Anna Hoetjes
In her work, Anna Hoetjes frequently combines space science, human perception, and speculative narratives to map our multidimensional and ever-changing relationship to astronomy and other planets, as well as their science. Looking outwards from Earth to bright objects in our skies has long informed our understanding of our place in the Universe. After the Sun and the Moon, Venus appears as one of the brightest objects in our sky. For this reason, it has played a vital role in the origin myths and navigation methods of many cultures.
In many of Hoetjes’ speculative narrations Venus features as a place where often-overlooked female scientists have secretly travelled for centuries, exploring the Universe from a holistic and feminist viewpoint. In this latest work, titled Aphrodite Terra, the artist unites scientific histories, real and imagined, with abstract astronomical research on Venus.

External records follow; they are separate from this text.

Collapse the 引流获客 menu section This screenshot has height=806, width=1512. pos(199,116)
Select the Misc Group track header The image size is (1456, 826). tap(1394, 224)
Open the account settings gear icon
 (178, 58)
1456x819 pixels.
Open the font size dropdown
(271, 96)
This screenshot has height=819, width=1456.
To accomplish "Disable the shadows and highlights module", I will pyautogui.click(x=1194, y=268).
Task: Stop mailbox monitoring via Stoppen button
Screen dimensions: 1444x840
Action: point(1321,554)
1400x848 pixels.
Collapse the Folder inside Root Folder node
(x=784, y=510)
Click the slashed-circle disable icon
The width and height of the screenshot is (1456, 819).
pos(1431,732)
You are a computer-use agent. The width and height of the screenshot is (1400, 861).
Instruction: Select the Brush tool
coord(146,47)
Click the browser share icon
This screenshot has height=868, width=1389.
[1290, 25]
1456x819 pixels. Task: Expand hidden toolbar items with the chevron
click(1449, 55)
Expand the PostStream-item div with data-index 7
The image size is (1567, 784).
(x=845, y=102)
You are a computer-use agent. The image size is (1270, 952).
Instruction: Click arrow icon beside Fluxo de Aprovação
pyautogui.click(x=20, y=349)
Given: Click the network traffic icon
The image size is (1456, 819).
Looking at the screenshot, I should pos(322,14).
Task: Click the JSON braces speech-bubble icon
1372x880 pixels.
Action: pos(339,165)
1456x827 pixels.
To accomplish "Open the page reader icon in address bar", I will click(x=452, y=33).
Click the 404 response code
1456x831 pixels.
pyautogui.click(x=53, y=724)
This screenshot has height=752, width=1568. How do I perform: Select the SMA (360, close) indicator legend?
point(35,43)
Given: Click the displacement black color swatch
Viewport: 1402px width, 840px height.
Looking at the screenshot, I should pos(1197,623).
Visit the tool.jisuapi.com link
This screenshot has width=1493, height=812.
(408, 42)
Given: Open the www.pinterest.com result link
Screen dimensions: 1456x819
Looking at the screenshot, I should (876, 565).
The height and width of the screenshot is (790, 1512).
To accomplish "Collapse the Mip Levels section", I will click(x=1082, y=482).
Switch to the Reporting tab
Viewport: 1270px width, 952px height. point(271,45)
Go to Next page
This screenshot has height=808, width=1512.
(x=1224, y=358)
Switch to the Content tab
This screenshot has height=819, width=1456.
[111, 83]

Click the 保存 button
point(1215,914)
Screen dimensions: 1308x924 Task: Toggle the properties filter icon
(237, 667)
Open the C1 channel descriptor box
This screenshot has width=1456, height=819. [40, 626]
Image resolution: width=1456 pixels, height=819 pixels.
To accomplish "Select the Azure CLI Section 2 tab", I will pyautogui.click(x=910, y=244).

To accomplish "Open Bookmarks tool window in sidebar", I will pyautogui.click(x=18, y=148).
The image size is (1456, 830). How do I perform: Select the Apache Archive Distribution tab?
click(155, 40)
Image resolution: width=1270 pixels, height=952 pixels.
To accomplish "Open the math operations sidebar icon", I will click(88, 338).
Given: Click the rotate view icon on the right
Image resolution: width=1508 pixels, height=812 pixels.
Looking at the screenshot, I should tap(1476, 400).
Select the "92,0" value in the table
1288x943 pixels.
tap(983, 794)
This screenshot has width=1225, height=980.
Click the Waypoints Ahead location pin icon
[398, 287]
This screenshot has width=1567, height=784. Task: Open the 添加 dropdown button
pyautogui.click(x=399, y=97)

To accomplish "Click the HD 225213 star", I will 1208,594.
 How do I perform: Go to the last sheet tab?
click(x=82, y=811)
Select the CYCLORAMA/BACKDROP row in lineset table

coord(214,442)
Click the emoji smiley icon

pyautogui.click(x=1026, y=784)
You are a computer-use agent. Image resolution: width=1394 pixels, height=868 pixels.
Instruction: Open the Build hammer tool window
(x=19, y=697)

The four ceramic reliefs in the series are based on radar images of the surface of Venus, depicting various mountain ridges of the Aphrodite Terra region. Paradoxically, Venus is covered by such a thick atmosphere that the landscapes cannot be seen directly. In these sculptures the artist makes highly technical data into tangible objects. The surface of Venus is presented as isolated squares, terrain without a planet. As shiny and seductive artificial bodies, they also seem to float in space, highlighting that our perception is in fact a complex patchwork of many fragments and perspectives.
In parallel, the vibrant amalgamation of colours in Aphrodite Terra refers to temperature scales made of the planet’s surfaces drawn from NASA’s database. The glazes applied the tiles mirror scientific visualizations of wavelengths from outer space used in the light analysis technique called spectroscopy, in which the light from a star or planet is refracted to reveal its colour spectrum. These colours also evoke to the invisible contribution of female labour in the advancement of contemporary astronomy. By analysing huge amounts of spectral data, early female astronomers were able to identify the chemical composition of stars and surfaces.
Paradoxically, because the use of colour in space science is a visual technique used to translate imperceptible and abstract data into colours we can perceive, it can be seductive and relatively subjective translation of actual wavelengths. The colours of Aphrodite Terra are similarly fantastical imaginings of Venus’ surface, exposing our often-limited perception of reality, let alone of worlds beyond our own.